• **Text passage**:
= Beginning of Section =

Re: [PATCH v5 12/20] x86/resctrl: Add data structures and definitions for ABMC assignment

From: Reinette Chatre
Date: Fri Jul 12 2024 - 18:13:26 EST


Hi Babu,

On 7/3/24 2:48 PM, Babu Moger wrote:
The ABMC feature provides an option to the user to assign a hardware
counter to an RMID and monitor the bandwidth as long as the counter
is assigned. The bandwidth events will be tracked by the hardware until
the user changes the configuration. Each resctrl group can configure
maximum two counters, one for total event and one for local event.

The counters are configured by writing to MSR L3_QOS_ABMC_CFG.
Configuration is done by setting the counter id, bandwidth source (RMID)
and bandwidth configuration supported by BMEC(Bandwidth Monitoring Event
Configuration). Reading L3_QOS_ABMC_DSC returns the configuration of the
counter id specified in L3_QOS_ABMC_CFG.

Attempts to read or write these MSRs when ABMC is not enabled will result
in a #GP(0) exception.

Introduce data structures and definitions for ABMC assignments.

MSR L3_QOS_ABMC_CFG (0xC000_03FDh) and L3_QOS_ABMC_DSC (0xC000_03FEh)
details.
=========================================================================
Bits Mnemonic Description Access Reset
Type Value
=========================================================================
63 CfgEn Configuration Enable R/W 0

62 CtrEn Enable/disable Tracking R/W 0

61:53 – Reserved MBZ 0

52:48 CtrID Counter Identifier R/W 0

47 IsCOS BwSrc field is a CLOSID R/W 0
(not an RMID)

46:44 – Reserved MBZ 0

43:32 BwSrc Bandwidth Source R/W 0
(RMID or CLOSID)

31:0 BwType Bandwidth configuration R/W 0
to track for this counter
==========================================================================

The feature details are documented in the APM listed below [1].

= End of Section =

• **Data extract**:
= Beginning of Section =

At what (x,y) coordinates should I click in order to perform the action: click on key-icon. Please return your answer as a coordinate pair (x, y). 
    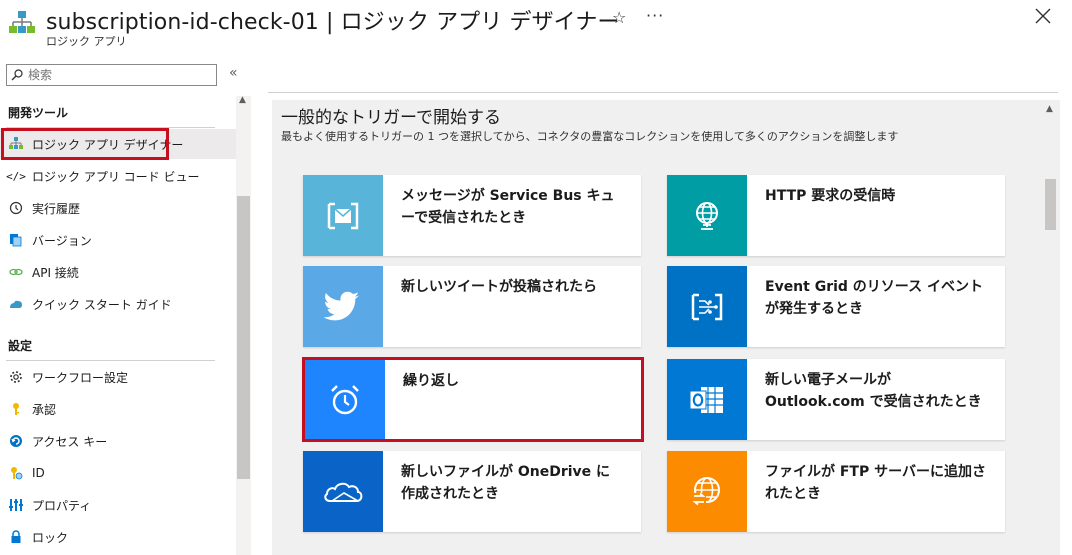
    Looking at the image, I should click on (16, 409).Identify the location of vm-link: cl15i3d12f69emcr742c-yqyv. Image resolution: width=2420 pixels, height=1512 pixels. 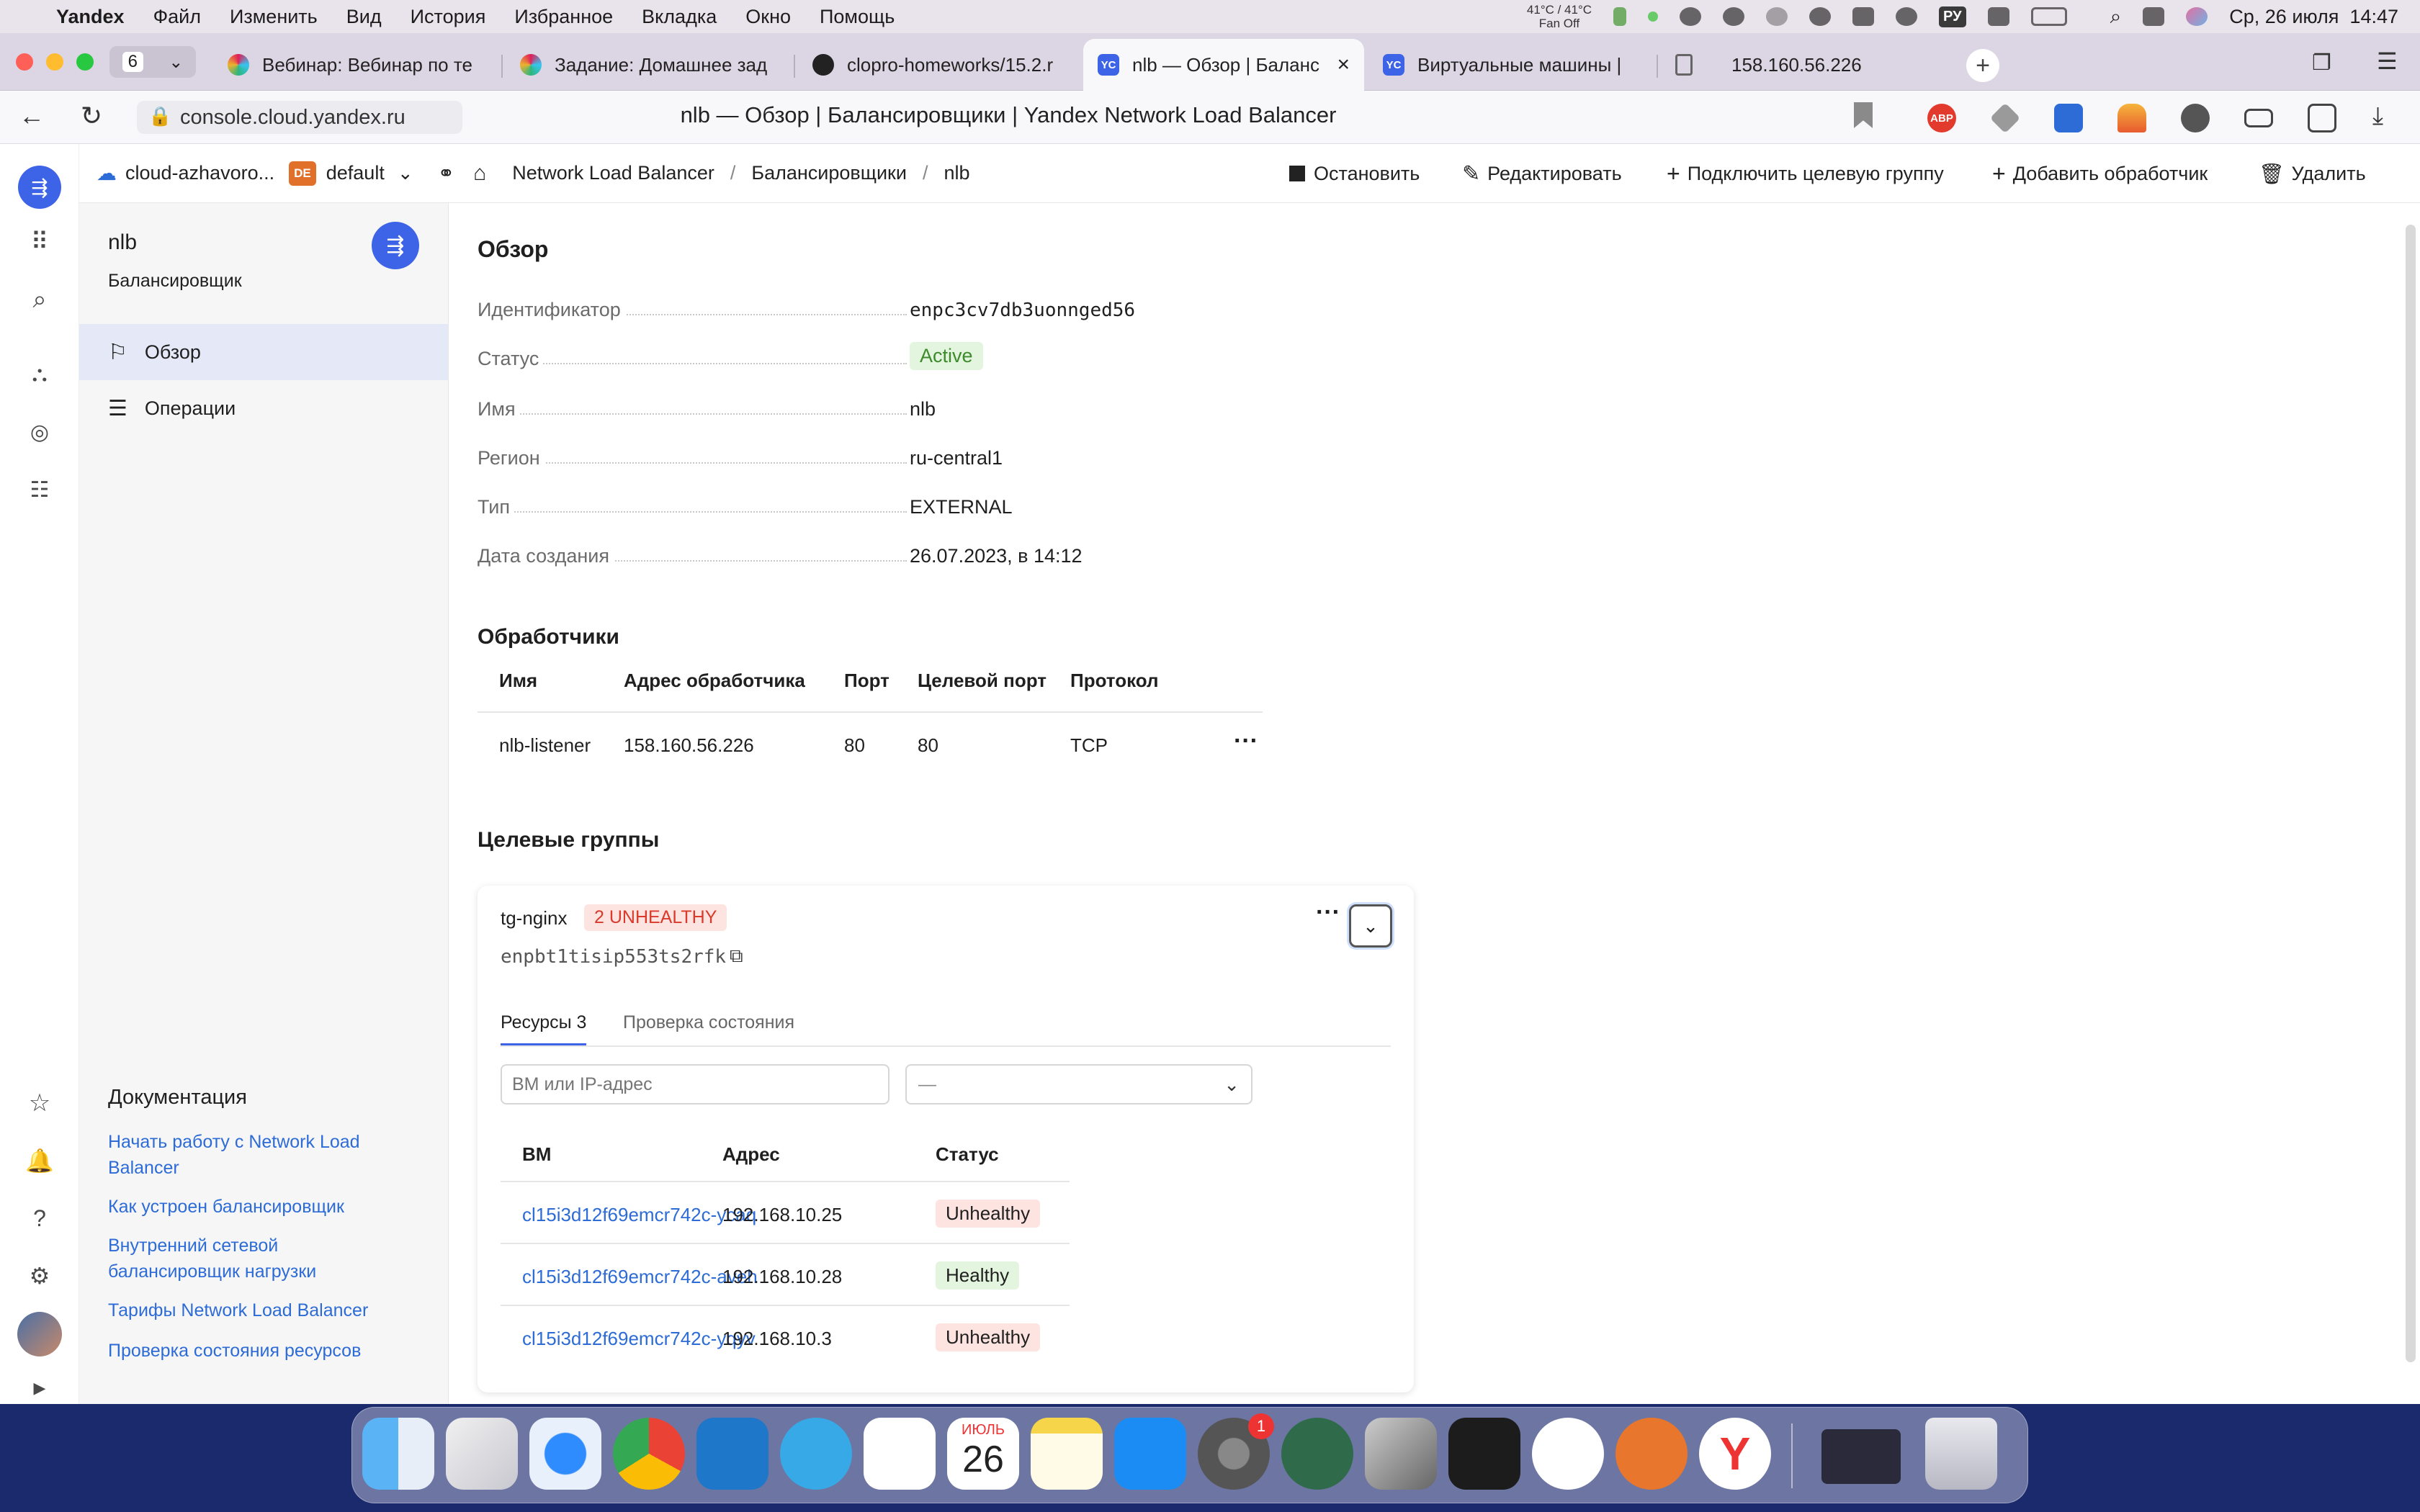
(639, 1339).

= End of Section =

• **Required action 1**: In the ABMC patch email, what is the maximum number of counters each resctrl group can configure?
• **Required action 2**: Render this sentence from the ABMC patch email in German: "Attempts to read or write these MSRs when ABMC is not enabled will result in a #GP(0) exception."
• **Required action 3**: Resume the ABMC patch email from the point where it stops.
The material has no part in this work.

• **Written reply 1**: Two: one for the total event and one for the local event.

• **Written reply 2**: Versuche, diese MSRs zu lesen oder zu schreiben, während ABMC nicht aktiviert ist, führen zu einer #GP(0)-Ausnahme.

• **Written reply 3**:
[1] AMD64 Architecture Programmer's Manual Volume 2: System Programming
Publication # 24593 Revision 3.41 section 19.3.3.3 Assignable Bandwidth
Monitoring (ABMC).

The changelog only describes the hardware interface yet the patch contains
part hardware interface part new driver support for hardware interface.


Signed-off-by: Babu Moger <babu.moger@xxxxxxx>
Link: https://bugzilla.kernel.org/show_bug.cgi?id=206537
---
v5: Moved assignment flags here (path 10/19 of v4).
Added MON_CNTR_UNSET definition to initialize cntr_id's.
More details in commit log.
Renamed few fields in l3_qos_abmc_cfg for readability.

v4: Added more descriptions.
Changed the name abmc_ctr_id to ctr_id.
Added L3_QOS_ABMC_DSC. Used for reading the configuration.

v3: No changes.

v2: No changes.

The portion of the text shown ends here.